When the electrolytes are negatively charged(anionic) they are written as 1:1, 1:2, 1:3, 1:4 to indicate their ratios and their respective ionic strength. The higher the ratio the more ionic strength to increase zeta potential and have a dispersionary effect. The right ionic balance is good for humans.
When the electrolytes are positively charged(cationic) they are written as 1:1, 2:1, 3:1, 4:1. The higher these ratios, the more ionic strength to decrease zeta potential and coagulate, agglutinate, flocculate, sludge and downright clog up systems. The wrong ionic balance is bad for humans.
Negative Charge - 1:1, 1:2, 1:3, 1:4. Ratios indicate ionic strength. Higher = more strength to increase zeta potential. Good for humans.
Positive Charge - 1:1, 2:1, 3:1, 4:1. Higher ratios here means more strength to decrease zeta potential. Bad for humans.

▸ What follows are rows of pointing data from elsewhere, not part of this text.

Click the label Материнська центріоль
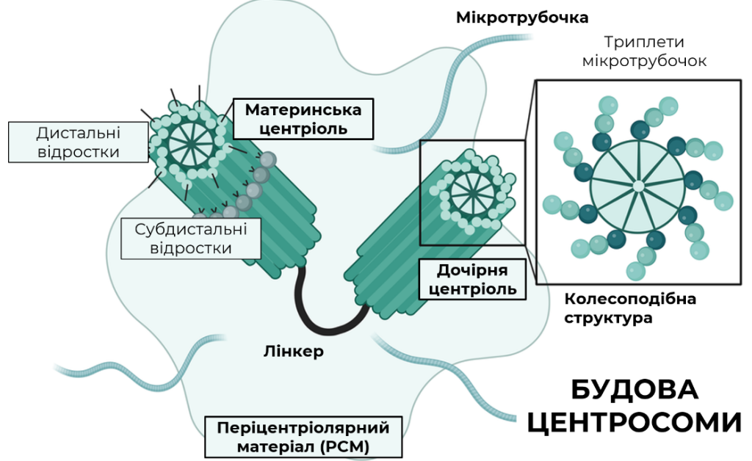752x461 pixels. point(303,120)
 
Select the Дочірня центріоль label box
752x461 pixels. point(472,280)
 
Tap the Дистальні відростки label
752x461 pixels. point(78,142)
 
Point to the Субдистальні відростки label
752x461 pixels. point(191,239)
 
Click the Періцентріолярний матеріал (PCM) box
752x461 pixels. point(303,437)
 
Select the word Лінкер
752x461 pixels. point(294,352)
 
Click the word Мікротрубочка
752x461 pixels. point(522,18)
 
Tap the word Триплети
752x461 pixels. point(643,42)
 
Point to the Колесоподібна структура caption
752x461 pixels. point(629,308)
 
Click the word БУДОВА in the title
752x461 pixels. point(634,389)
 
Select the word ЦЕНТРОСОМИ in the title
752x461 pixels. point(634,422)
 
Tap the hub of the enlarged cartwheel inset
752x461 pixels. point(638,186)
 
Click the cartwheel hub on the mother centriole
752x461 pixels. point(190,142)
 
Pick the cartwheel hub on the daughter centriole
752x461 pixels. point(472,192)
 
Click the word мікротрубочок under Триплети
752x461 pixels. point(644,61)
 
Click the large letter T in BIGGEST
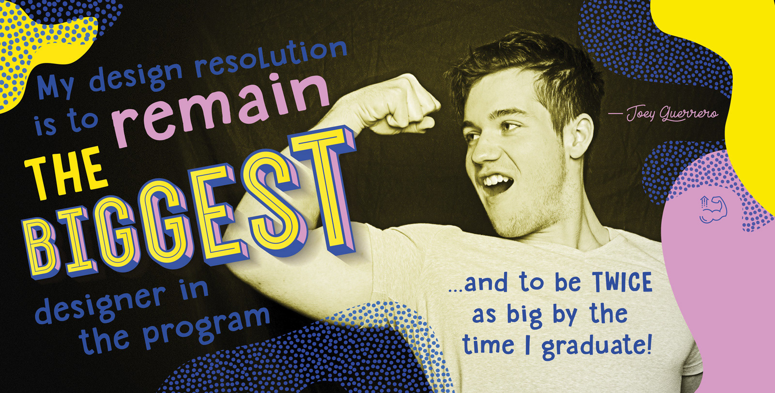324,190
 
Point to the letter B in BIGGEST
42,248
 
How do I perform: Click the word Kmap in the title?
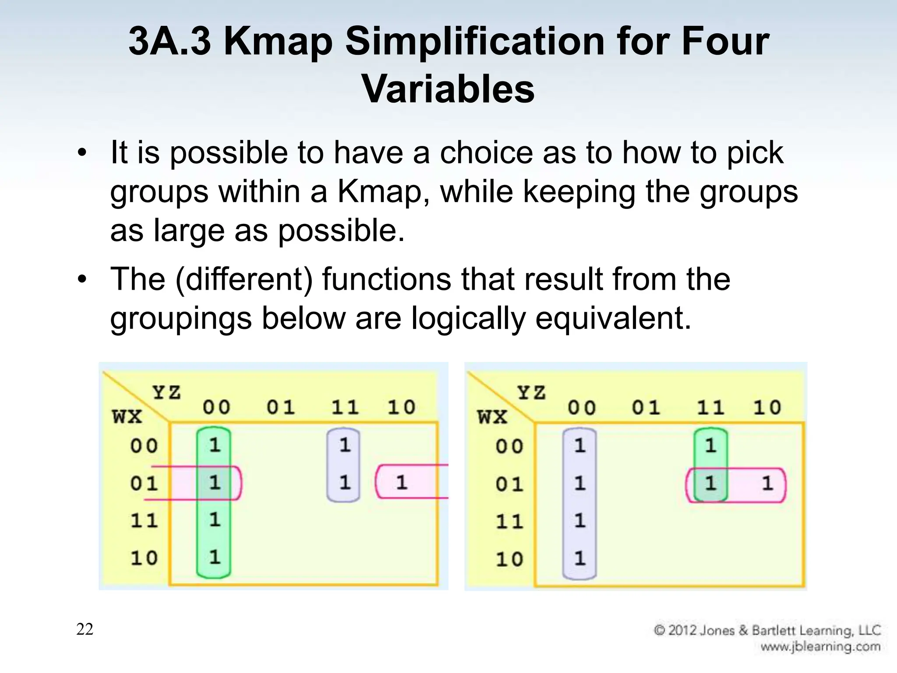click(x=278, y=42)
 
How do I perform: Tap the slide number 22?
click(x=85, y=629)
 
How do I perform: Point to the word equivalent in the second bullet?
click(x=613, y=318)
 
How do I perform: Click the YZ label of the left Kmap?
click(x=166, y=392)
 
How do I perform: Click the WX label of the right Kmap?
click(x=492, y=417)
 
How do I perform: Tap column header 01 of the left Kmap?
click(x=280, y=407)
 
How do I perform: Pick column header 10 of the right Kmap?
click(x=767, y=408)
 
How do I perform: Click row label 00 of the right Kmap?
click(x=509, y=446)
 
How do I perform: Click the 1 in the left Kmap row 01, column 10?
click(x=402, y=482)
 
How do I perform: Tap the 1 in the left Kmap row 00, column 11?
click(x=345, y=445)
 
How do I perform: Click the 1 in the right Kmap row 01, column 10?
click(x=767, y=483)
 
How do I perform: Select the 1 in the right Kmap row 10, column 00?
click(x=579, y=558)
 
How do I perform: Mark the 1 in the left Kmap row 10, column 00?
click(x=214, y=557)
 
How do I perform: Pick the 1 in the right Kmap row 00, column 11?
click(x=710, y=446)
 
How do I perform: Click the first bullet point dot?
click(x=82, y=153)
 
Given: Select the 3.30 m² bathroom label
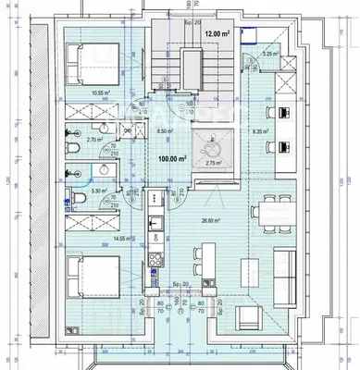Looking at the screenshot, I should point(97,191).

A lot of the processed foods with chemical preservatives, pesticide residue and additives are of a cationic 1:1, 2:1 nature. Bad for humans. These foods have a natural zeta potential lowering effect on the blood.
Chlorine is a well-known cationic electrolyte and when viewed in light of the above material it is easy to understand why drinking chlorinated water can elevate the risk of cardiovascular problems.
As it is, blood is naturally maintained in a dispersed state that is just on the verge of beginning to sludge. This is required for an effective blood clotting mechanism so if you cut yourself you don't bleed to death. The blood clotting mechanism is associated with the release and activation of prothrombin-thrombin which is a cationic polyelectrolyte.
Heparin on the other hand is an anionic polyvalent electrolyte dispersing agent and is used medically to relieve intravascular coagulation.
Now with blood at a natural precipice just ready to sludge, if we add negative health items to our diet that have a further sludging effect on our blood, the situation for health begins to deteriorate.